At this end of the capsule there was a second air-tight hatch, exactly like that in front, the one the body had hurtled through. At its middle, like a glass navel, was a dial showing the pressure outside. It read 975 millibars. I spun the wheel to unlock the door from its frame, stubbornly resisting the temptation to anticipate through the window, to see what waited us out there. The hatch swung out.
I turned the lamplight on the walls outside. It was bad. The tube was bulged at the top a little way back, like a vein about to rupture. Its surface was smeared with red. It smelled like a place where they slaughter chickens. The body lay about twenty meters back. I took the blanket from Dr. Raimazan and walked back along the slippery shaft, trying to dull my eyes and nose to what I was about to do. The doctor, one arm trussed to his chest by my crude sling, could lend me only moral support. I looked down at the corpse. One arm had been torn off at the shoulder, and was held to the body by the handcuffs between the wrists. The man had been cut and burned and broken before he'd thrown himself out of the capsule.
I rolled the thing into the blanket and dragged it behind me to the capsule. It took ten minutes for me to force it through the hatch. Inside, we rolled the body under the galley sink, then washed our shoes and ourselves. We dogged the hatch shut and phoned topside, telling them to let the winds take hold again.
As we made ready to go back into the cabin, the light of my lamp glinted off a bit of metal lying on the floor. It had fallen from our horrible package under the sink. Dr.
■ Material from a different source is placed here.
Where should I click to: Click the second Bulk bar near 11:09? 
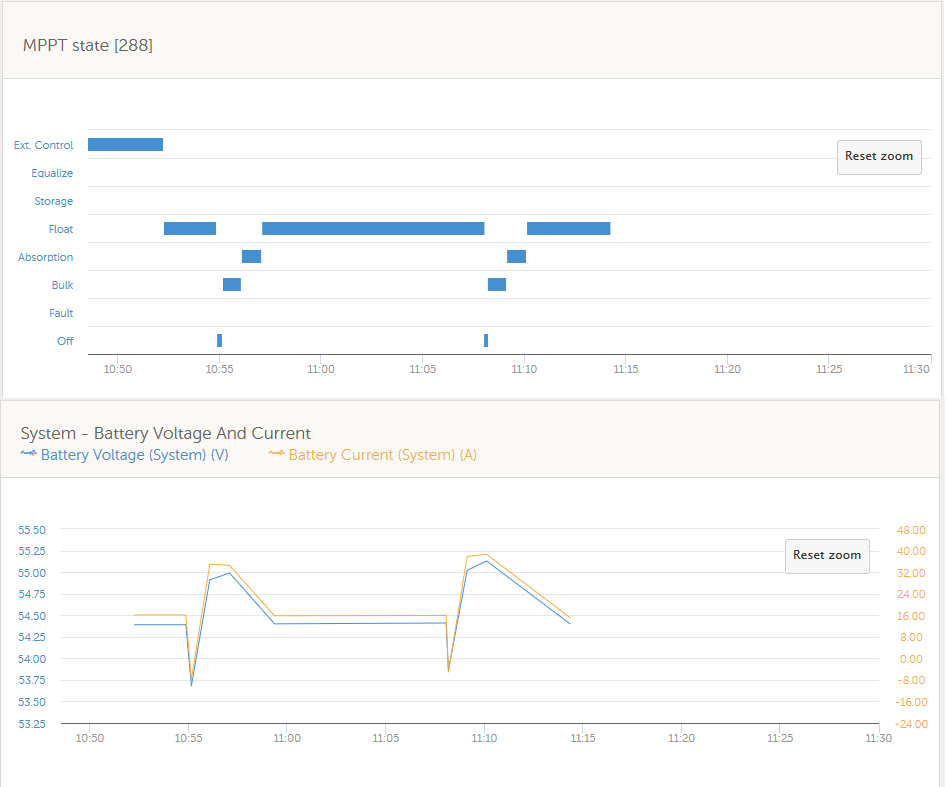[497, 285]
Raimazan picked it up. He held it near the lamp, examining it. He was going to say something to me when the door to the cabin, which we'd unlocked, burst open. "What in hell's name are you doing?" the Bupo man demanded.
"We've cleared the Tube," I said very softly, shoving before his face the card that showed with my face and fingerprints that I was a Tube Engineer. The Surgeon-General stared at the policeman as though he were something wet and stinking from a swamp.
"Who was the man who jumped from your compartment?" the doctor asked.
"State business!" the Bupo snapped. "Keep your mouth shut!" Too late, he recognized the Surgeon-General's uniform, and became silent.
"Watch your long tongue," Dr. Raimazan growled. "I have an audience with the Leader: you may find yourself envying the poor devil under the sink his blanket." The Bupo, wavering between anger and apology, settled on an attitude of injured dignity. He turned and stalked down the aisle toward his private cabin up front. I followed him with my eyes, memorizing him. In case I should ever meet him again, I wanted to complete wrecking his face where the accident had left off.
The capsule jumped onto its plunger of wind. Only the brilliance of the ceiling lights showed that we were again flashing toward the coast and the Capital. I sat beside the Surgeon-General. "What was it that you picked up back there?" I asked him. He handed me the thing. It was a Medal of Honor. Its ribbon was a scrap of silk, and the medal itself was bent as though it had been clamped in a vise and hammered. Turning it over, I read the engraved legend through a smear of blood. "To Doctor Noah Raimazan, for devotion to his profession, his people, and his Leader." A curt congratulation, I thought. After a moment I asked, "A brother?"
"My oldest son. He saved hundreds in the ruins of Managua, in the plague that followed the Revolution there." Dr. Raimazan took the medal from me and sat rocking back and forth, staring at the laurel-garnished star in his hand. "Why did they kill him?" he asked.